La révolution industrielle, matrice de la croissance (II)
Les problématiques
- Pourquoi la révolution industrielle ne peut-elle se résumer à ses seuls aspects techniques?
- Est-on fondé à parler de “révolution agricole”dans le cas de l’Angleterre?
- Quel a été l’impact social de la Révolution industrielle?
- En quoi assure-t-elle le triomphe du capitalisme?
Résumé: La révolution industrielle a déclenché une réaction en chaîne à travers laquelle des innovations de toutes sortes s’entraînent réciproquement et se diffusent dans l’ensemble de l’économie. Si elle a bien pour moteur l’innovation (cf le chapitre précédent), les transformations décisives qui la caractérisent sont aussi le fruit de la conjonction de multiples interactions et en particulier de celles qui lient les mutations de l’agriculture et celles de la démographie (schéma). Provoquant des bouleversements sociaux de grande ampleur, ces interactions assurent le triomphe du capitalisme. La Révolution industrielle est donc un processus interactif et un phénomène global dont il s’agit ici d’analyser la dynamique.

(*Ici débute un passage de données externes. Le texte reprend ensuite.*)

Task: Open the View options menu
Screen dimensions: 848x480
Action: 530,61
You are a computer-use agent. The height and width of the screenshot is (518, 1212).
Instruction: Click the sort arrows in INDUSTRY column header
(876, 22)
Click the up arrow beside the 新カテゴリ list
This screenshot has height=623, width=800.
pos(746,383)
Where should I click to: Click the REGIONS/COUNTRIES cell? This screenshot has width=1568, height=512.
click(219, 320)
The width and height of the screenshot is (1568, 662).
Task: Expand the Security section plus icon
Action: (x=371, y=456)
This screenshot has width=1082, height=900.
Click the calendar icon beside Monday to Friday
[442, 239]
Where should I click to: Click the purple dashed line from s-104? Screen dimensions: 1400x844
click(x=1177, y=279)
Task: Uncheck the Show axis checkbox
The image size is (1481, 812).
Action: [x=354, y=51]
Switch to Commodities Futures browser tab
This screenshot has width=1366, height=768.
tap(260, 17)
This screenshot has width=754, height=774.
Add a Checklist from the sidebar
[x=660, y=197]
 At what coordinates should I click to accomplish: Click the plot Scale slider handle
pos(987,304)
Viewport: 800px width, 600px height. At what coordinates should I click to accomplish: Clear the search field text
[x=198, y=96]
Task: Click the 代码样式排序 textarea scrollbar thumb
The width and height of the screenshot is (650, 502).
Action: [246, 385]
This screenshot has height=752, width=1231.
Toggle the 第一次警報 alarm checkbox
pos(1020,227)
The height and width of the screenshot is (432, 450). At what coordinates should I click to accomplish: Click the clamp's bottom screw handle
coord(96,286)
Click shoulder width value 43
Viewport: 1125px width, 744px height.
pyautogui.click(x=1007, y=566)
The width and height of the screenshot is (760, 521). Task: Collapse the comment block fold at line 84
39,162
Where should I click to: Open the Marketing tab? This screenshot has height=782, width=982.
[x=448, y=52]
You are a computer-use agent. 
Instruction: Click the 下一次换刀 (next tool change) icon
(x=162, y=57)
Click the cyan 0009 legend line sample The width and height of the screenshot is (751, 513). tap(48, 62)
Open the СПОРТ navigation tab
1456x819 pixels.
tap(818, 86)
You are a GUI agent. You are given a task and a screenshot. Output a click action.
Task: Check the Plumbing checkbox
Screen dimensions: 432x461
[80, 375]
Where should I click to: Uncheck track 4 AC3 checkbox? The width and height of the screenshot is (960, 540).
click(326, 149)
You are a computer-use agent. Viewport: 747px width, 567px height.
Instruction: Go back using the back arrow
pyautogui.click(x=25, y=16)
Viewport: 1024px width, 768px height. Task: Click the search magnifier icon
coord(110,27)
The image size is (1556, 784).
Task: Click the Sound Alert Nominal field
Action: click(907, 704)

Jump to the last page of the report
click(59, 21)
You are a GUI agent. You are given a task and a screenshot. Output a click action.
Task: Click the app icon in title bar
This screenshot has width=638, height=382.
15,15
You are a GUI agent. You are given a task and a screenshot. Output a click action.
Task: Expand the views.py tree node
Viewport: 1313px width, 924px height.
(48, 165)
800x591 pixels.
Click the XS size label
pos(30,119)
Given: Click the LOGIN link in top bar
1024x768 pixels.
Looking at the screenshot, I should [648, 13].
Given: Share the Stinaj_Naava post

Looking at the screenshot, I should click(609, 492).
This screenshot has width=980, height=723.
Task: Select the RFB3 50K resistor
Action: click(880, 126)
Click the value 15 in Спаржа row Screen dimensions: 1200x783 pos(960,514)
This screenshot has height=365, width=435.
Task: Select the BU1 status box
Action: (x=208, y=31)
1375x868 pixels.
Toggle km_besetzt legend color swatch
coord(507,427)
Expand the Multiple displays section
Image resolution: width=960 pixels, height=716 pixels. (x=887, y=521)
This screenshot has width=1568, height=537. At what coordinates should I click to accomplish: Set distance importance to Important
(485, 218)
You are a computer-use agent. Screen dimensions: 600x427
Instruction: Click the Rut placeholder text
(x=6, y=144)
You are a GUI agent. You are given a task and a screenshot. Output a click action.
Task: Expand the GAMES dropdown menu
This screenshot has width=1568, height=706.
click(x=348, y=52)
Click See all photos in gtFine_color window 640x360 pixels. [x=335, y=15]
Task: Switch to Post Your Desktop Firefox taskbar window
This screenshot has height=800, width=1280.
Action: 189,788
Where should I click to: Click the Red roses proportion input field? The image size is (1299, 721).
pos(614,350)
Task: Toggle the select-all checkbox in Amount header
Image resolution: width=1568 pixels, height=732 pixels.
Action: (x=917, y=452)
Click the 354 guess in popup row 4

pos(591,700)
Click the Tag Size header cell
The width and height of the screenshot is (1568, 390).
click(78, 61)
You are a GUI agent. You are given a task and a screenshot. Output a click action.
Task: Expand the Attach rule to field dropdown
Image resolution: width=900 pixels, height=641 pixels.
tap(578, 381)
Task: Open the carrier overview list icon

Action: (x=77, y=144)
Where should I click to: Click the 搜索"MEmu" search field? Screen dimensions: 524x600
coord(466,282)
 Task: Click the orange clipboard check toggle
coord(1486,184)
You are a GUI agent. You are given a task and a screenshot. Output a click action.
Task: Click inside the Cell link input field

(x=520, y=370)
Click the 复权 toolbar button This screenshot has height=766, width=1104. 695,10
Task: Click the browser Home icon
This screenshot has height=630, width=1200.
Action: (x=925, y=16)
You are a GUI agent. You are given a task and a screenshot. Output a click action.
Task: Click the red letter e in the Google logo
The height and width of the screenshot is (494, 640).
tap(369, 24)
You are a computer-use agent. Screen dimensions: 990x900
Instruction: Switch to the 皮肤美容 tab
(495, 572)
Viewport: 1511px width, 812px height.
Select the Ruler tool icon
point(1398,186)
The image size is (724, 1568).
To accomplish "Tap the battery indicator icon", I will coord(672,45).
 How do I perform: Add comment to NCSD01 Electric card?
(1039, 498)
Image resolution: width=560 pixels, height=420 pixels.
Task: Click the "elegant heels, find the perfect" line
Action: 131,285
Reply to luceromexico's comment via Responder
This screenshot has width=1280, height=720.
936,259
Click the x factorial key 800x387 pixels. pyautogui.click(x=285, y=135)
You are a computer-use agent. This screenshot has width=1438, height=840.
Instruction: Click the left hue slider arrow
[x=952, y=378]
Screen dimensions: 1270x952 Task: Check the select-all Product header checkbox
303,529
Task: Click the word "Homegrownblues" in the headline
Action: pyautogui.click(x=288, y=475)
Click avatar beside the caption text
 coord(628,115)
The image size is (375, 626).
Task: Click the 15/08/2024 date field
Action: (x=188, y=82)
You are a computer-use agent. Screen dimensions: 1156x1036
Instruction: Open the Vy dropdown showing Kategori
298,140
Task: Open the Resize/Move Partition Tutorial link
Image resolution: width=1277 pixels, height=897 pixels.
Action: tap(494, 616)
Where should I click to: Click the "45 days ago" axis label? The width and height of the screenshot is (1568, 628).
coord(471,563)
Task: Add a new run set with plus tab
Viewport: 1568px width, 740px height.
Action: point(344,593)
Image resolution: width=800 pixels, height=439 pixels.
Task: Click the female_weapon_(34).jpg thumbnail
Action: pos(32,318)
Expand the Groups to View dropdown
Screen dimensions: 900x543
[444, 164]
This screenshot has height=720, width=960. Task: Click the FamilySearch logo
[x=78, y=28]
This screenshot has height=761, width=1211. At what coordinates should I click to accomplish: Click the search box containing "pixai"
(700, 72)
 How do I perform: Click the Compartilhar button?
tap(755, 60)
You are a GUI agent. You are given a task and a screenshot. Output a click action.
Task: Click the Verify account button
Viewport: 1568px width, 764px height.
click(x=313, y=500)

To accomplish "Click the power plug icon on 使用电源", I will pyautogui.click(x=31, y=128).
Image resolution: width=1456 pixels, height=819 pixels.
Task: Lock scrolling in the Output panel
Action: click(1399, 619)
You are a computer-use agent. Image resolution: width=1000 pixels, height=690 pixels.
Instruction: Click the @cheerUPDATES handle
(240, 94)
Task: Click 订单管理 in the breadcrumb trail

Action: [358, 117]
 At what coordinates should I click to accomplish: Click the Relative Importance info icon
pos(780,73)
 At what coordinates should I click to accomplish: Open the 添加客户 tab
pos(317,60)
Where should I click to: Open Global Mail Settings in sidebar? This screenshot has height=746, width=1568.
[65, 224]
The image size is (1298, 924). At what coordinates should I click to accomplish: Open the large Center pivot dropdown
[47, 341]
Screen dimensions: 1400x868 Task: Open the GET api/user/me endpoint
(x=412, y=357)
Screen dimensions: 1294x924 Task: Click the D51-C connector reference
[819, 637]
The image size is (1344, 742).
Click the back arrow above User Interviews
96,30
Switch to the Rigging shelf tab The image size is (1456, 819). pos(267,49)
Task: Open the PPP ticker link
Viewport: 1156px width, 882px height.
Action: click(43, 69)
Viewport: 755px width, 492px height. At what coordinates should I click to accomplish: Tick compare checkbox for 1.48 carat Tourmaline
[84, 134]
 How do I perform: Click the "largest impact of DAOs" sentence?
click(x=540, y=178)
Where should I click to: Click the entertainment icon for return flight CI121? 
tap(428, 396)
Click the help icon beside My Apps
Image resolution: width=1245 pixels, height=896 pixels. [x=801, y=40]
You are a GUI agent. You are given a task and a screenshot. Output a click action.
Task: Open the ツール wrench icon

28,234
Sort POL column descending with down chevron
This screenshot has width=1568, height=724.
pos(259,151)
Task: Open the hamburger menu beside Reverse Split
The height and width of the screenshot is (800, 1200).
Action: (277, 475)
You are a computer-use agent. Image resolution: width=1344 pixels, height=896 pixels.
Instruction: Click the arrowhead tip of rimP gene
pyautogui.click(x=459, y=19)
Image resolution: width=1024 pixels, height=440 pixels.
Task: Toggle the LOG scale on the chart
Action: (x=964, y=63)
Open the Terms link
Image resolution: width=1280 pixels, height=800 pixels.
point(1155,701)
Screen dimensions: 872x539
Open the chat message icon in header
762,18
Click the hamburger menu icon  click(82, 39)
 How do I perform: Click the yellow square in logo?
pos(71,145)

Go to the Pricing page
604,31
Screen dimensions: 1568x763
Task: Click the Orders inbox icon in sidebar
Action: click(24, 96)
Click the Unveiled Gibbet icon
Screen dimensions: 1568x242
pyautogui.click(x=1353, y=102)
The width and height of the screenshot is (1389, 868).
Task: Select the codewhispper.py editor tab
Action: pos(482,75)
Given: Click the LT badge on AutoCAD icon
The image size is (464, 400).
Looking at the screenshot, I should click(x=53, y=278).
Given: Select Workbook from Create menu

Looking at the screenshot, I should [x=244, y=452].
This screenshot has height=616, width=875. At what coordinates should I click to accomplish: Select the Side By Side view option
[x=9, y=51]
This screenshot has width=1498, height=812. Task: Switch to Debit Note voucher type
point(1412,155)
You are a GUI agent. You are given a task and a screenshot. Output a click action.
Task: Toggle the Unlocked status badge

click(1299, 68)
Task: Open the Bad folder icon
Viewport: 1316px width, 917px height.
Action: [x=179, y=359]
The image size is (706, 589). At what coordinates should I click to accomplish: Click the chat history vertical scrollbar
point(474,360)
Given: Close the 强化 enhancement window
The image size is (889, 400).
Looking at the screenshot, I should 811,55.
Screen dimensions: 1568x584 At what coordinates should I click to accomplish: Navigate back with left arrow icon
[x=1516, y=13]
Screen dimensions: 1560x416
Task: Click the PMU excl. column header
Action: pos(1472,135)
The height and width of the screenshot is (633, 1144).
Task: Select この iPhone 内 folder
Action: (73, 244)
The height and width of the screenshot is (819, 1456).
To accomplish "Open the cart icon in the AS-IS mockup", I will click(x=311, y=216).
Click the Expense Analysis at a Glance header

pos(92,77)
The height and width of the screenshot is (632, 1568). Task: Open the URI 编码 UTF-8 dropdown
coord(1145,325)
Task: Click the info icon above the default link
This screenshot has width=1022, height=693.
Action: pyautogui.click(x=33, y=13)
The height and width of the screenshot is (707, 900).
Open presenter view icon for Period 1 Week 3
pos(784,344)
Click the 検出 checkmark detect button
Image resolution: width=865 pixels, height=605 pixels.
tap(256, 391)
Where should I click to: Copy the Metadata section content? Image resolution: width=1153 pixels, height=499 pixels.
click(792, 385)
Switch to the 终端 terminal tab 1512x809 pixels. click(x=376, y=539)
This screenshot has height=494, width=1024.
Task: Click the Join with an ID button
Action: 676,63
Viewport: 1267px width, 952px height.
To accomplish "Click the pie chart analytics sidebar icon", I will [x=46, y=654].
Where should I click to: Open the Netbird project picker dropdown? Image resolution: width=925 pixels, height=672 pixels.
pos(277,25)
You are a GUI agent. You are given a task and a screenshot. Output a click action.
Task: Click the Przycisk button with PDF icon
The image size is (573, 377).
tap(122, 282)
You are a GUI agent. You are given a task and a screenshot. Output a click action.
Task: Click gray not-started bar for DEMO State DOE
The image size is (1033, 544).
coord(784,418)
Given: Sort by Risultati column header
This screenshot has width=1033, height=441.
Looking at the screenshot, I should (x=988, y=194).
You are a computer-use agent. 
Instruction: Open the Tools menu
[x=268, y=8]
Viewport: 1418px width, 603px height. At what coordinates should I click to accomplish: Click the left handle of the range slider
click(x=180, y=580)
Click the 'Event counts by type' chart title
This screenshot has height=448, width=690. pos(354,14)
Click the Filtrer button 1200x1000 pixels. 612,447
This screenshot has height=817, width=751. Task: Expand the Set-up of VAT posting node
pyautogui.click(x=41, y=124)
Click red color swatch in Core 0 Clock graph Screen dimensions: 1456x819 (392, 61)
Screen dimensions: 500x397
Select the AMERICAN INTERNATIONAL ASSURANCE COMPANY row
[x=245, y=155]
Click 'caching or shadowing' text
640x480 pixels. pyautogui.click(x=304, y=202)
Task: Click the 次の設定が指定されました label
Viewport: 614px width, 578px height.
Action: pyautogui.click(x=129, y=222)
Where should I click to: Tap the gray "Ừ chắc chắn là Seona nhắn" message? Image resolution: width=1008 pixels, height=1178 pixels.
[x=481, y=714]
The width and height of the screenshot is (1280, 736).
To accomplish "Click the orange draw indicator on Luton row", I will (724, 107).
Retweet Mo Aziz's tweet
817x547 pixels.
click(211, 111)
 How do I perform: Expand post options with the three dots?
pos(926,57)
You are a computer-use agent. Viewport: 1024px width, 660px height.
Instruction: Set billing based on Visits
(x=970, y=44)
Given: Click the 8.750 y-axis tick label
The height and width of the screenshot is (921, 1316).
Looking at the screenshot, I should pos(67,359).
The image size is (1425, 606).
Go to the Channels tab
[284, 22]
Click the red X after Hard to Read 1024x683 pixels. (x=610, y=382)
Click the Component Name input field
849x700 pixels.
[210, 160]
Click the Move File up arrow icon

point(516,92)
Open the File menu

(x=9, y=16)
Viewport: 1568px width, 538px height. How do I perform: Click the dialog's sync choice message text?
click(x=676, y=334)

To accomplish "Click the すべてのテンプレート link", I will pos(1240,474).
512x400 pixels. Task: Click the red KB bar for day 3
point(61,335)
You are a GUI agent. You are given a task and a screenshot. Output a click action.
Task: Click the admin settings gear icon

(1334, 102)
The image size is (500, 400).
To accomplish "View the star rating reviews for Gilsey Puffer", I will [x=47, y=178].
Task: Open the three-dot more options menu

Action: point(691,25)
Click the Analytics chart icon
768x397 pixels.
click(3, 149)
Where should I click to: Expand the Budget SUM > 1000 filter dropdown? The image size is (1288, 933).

I. Révolution industrielle, agricole et démographique sont liées
Vers 1600 la productivité de l’agriculture anglaise est proche de celle de la France. Mais vers 1750 un écart considérable est apparu en sa faveur. Cela a été rendu possible par des améliorations de l’outillage, par le recul de la jachère, par le couplage de l’agriculture et de l’élevage, par le remembrement des terres du fait des enclosures. Les progrès accomplis sont tels qu’on est fondé à parler pour ce pays de révolution agricole.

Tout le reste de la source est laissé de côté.